RESONANCE ~共鳴 (2015年8月)

恐竜は2億年近く地上に存在し、地球46億年の歴史の中で最も長く地上を支配した種族であった。しかし、今から約6500万年前に、ユカタン半島沖に隕石群が落下すると、一瞬で恐竜などの大型の生物は絶滅したと言われている。
近年、地球温暖化や各地の地震や津波、火山の噴火などで多くの被害が報道されている。異常気象とか、これまでの記録にない災害と呼ばれることも多い。

だが、少し想像力を働かせてみると、人類の歴史はわずか1~2万年である。恐竜の1万分の1に過ぎない。46億年からみれば、99.99%は人が住むことができないような環境であったのだ。実際、縄文時代でさえ現在よりも5メートルちかく海水の位置が高かったことが報告されている。つまり、現在の状況を異常と考えると、これからも益々異常なことが起こってくることになる。
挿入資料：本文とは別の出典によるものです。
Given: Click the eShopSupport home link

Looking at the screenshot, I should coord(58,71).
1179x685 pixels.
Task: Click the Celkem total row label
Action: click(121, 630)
それならば、視点をかえて、異常ではなくて、むしろ変化は当たり前と考えることも実は可能なのではないだろうか。地球は太陽の影響を受け、太陽は常に活動が不安定で黒点が増えたり、減ったりしている。また、太陽は今も宇宙空間を時速約80万キロの速度で驀進している。地球は同時に時速約10万キロの速度で太陽の周りを回りながらである。つまり、地球は常にもの凄い変化に遭遇してきたし、これからもしていくということだ。人は常に2つの現実を生きている。目の前にある日常の現実と、地球号という超高速で宇宙を驀進している宇宙船に乗船しているという現実である。